Take, for example, the class of little imps in Mallung, a short story where students boiling under a takarang roof in mid-March are discussing their favourite foods in English. But first they have to deal with the ditty in the textbook about hot cross buns, and therein lies an unsurmountable cultural stumbling block. Was this like jam paan, or seeni banis?

This kind of postcolonial conundrum flavours the ten stories in Ciara’s debut collection. It was African writing in English “so daring and political” that taught Ciara to deal frankly and truthfully with Sri Lanka’s own postcolonial legacy, taking up a truly native standpoint. Also material was Sinhala literature–which taught her what to write about–and world literatures which put things in neat focus.
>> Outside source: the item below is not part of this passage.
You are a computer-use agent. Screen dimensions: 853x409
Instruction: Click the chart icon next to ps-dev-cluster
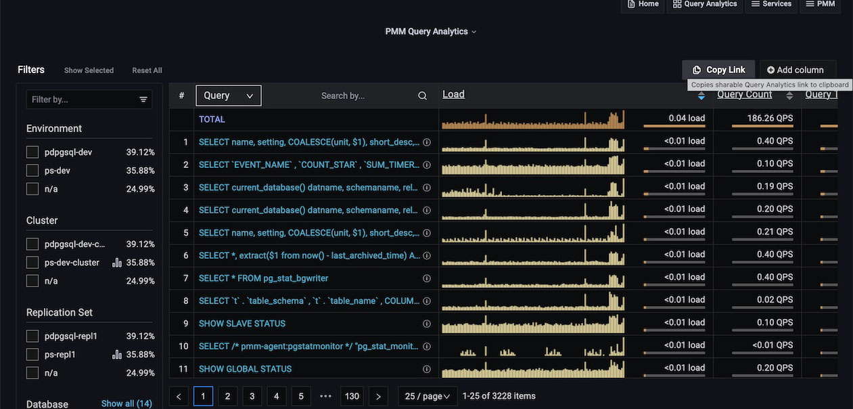pyautogui.click(x=116, y=263)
At 29, Ciara is an assistant director at the Department of Cultural Affairs, and has just submitted the thesis for her Master’s in English at Colombo University.

Writing The Red Brick Wall was ‘liberating’ she says as was the experience of using Sri Lankan English in her stories. Hers was the joy of capturing the local experience with all its nuances and cadences and not only in language with a voyeuristic eye.

The collection was drafted with Nigerian writer Chimamanda Ngozi Adichie’s caution against “the danger of the single story” in mind.

Emblazoned on an overleaf of Ciara’s manuscript is Chimamanda’s quote from a TED talk:

“The consequence of the single story is this: It robs people of dignity. It makes our recognition of our equal humanity difficult. It emphasizes how we are different rather than how we are similar.”

Thus in the collection Ciara speaks about stereotypes- how society can reduce people to “certain boxes”, “whereas we should look at the bigger picture- because they have qualities and aspects other than the stereotypes they have been locked into.”

An example is her story about a feminist in the collection, Woman for Women, where she lays bare the nasty farrago of social prejudices and stereotypes set against women who stand up for equal rights.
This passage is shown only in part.